WHAT THE TASK REQUIRES: Please write out all the data exactly as shown.

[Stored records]
↓↓↓

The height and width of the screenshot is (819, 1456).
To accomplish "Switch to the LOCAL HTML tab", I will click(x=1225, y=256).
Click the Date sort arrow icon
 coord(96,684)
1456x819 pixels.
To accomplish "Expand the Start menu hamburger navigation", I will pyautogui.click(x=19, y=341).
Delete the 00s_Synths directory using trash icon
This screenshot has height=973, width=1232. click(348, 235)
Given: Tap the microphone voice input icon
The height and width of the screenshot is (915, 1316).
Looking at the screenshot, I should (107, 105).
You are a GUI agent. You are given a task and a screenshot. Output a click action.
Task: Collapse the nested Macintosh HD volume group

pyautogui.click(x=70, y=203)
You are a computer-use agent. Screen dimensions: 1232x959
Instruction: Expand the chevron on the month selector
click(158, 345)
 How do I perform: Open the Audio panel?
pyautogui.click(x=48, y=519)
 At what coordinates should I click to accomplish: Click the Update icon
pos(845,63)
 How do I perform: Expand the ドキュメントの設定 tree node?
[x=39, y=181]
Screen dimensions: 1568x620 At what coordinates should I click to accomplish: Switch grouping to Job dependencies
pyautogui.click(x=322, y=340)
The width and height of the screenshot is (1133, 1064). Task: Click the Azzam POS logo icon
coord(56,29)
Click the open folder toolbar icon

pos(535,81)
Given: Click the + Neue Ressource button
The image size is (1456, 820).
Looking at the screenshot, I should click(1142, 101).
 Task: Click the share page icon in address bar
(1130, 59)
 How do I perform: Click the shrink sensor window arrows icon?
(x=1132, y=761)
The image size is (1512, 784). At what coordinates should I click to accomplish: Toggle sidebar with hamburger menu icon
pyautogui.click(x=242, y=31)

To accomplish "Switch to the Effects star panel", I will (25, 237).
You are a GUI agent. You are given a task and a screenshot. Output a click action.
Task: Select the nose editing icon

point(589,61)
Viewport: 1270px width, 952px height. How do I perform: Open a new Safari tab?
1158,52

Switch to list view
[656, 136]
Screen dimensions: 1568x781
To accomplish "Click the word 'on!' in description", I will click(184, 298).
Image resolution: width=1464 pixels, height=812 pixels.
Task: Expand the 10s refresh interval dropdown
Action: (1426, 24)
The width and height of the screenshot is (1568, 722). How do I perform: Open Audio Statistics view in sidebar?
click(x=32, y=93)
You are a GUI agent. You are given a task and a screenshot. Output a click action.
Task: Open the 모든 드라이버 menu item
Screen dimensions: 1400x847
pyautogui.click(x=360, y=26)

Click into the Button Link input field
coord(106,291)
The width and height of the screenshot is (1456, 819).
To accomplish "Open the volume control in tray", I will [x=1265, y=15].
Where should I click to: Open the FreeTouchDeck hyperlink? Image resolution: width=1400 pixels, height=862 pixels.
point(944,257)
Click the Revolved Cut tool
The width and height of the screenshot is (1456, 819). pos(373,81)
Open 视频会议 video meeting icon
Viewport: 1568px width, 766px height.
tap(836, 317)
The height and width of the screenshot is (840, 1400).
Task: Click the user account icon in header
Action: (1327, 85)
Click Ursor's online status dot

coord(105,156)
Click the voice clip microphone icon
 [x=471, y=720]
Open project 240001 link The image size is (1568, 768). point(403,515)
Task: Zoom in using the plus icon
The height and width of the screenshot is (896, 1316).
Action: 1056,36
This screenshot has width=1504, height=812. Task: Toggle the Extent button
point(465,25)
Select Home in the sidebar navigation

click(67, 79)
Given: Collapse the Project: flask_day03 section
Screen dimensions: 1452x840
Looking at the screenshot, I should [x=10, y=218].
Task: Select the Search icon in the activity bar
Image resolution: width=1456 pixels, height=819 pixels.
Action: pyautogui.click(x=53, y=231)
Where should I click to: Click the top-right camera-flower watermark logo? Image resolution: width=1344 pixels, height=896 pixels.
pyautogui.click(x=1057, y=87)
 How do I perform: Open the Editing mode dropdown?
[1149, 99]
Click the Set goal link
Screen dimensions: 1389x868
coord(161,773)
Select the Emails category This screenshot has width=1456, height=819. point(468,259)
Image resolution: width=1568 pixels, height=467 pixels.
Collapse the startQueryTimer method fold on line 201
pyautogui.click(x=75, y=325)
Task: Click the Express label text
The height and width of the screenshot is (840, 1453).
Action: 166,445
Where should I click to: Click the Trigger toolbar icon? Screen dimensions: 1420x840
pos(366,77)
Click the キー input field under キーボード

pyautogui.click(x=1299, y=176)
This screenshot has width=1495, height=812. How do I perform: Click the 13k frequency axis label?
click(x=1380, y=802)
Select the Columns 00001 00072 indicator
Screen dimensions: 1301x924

↑↑↑

SOLUTION BELOW:
The height and width of the screenshot is (819, 1456).
To accomplish "Switch to the LOCAL HTML tab", I will click(x=1225, y=256).
Click the Date sort arrow icon
 coord(96,684)
1456x819 pixels.
To accomplish "Expand the Start menu hamburger navigation", I will pyautogui.click(x=19, y=341).
Delete the 00s_Synths directory using trash icon
This screenshot has height=973, width=1232. click(348, 235)
Given: Tap the microphone voice input icon
The height and width of the screenshot is (915, 1316).
Looking at the screenshot, I should (107, 105).
You are a GUI agent. You are given a task and a screenshot. Output a click action.
Task: Collapse the nested Macintosh HD volume group

pyautogui.click(x=70, y=203)
You are a computer-use agent. Screen dimensions: 1232x959
Instruction: Expand the chevron on the month selector
click(158, 345)
 How do I perform: Open the Audio panel?
pyautogui.click(x=48, y=519)
 At what coordinates should I click to accomplish: Click the Update icon
pos(845,63)
 How do I perform: Expand the ドキュメントの設定 tree node?
[x=39, y=181]
Screen dimensions: 1568x620 At what coordinates should I click to accomplish: Switch grouping to Job dependencies
pyautogui.click(x=322, y=340)
The width and height of the screenshot is (1133, 1064). Task: Click the Azzam POS logo icon
coord(56,29)
Click the open folder toolbar icon

pos(535,81)
Given: Click the + Neue Ressource button
The image size is (1456, 820).
Looking at the screenshot, I should click(1142, 101).
 Task: Click the share page icon in address bar
(1130, 59)
 How do I perform: Click the shrink sensor window arrows icon?
(x=1132, y=761)
The image size is (1512, 784). At what coordinates should I click to accomplish: Toggle sidebar with hamburger menu icon
pyautogui.click(x=242, y=31)

To accomplish "Switch to the Effects star panel", I will (25, 237).
You are a GUI agent. You are given a task and a screenshot. Output a click action.
Task: Select the nose editing icon

point(589,61)
Viewport: 1270px width, 952px height. How do I perform: Open a new Safari tab?
1158,52

Switch to list view
[656, 136]
Screen dimensions: 1568x781
To accomplish "Click the word 'on!' in description", I will click(184, 298).
Image resolution: width=1464 pixels, height=812 pixels.
Task: Expand the 10s refresh interval dropdown
Action: (1426, 24)
The width and height of the screenshot is (1568, 722). How do I perform: Open Audio Statistics view in sidebar?
click(x=32, y=93)
You are a GUI agent. You are given a task and a screenshot. Output a click action.
Task: Open the 모든 드라이버 menu item
Screen dimensions: 1400x847
pyautogui.click(x=360, y=26)

Click into the Button Link input field
coord(106,291)
The width and height of the screenshot is (1456, 819).
To accomplish "Open the volume control in tray", I will [x=1265, y=15].
Where should I click to: Open the FreeTouchDeck hyperlink? Image resolution: width=1400 pixels, height=862 pixels.
point(944,257)
Click the Revolved Cut tool
The width and height of the screenshot is (1456, 819). pos(373,81)
Open 视频会议 video meeting icon
Viewport: 1568px width, 766px height.
tap(836, 317)
The height and width of the screenshot is (840, 1400).
Task: Click the user account icon in header
Action: (1327, 85)
Click Ursor's online status dot

coord(105,156)
Click the voice clip microphone icon
 [x=471, y=720]
Open project 240001 link The image size is (1568, 768). point(403,515)
Task: Zoom in using the plus icon
The height and width of the screenshot is (896, 1316).
Action: 1056,36
This screenshot has width=1504, height=812. Task: Toggle the Extent button
point(465,25)
Select Home in the sidebar navigation

click(67, 79)
Given: Collapse the Project: flask_day03 section
Screen dimensions: 1452x840
Looking at the screenshot, I should [x=10, y=218].
Task: Select the Search icon in the activity bar
Image resolution: width=1456 pixels, height=819 pixels.
Action: pyautogui.click(x=53, y=231)
Where should I click to: Click the top-right camera-flower watermark logo? Image resolution: width=1344 pixels, height=896 pixels.
pyautogui.click(x=1057, y=87)
 How do I perform: Open the Editing mode dropdown?
[1149, 99]
Click the Set goal link
Screen dimensions: 1389x868
coord(161,773)
Select the Emails category This screenshot has width=1456, height=819. point(468,259)
Image resolution: width=1568 pixels, height=467 pixels.
Collapse the startQueryTimer method fold on line 201
pyautogui.click(x=75, y=325)
Task: Click the Express label text
The height and width of the screenshot is (840, 1453).
Action: 166,445
Where should I click to: Click the Trigger toolbar icon? Screen dimensions: 1420x840
pos(366,77)
Click the キー input field under キーボード

pyautogui.click(x=1299, y=176)
This screenshot has width=1495, height=812. How do I perform: Click the 13k frequency axis label?
click(x=1380, y=802)
Select the Columns 00001 00072 indicator
Screen dimensions: 1301x924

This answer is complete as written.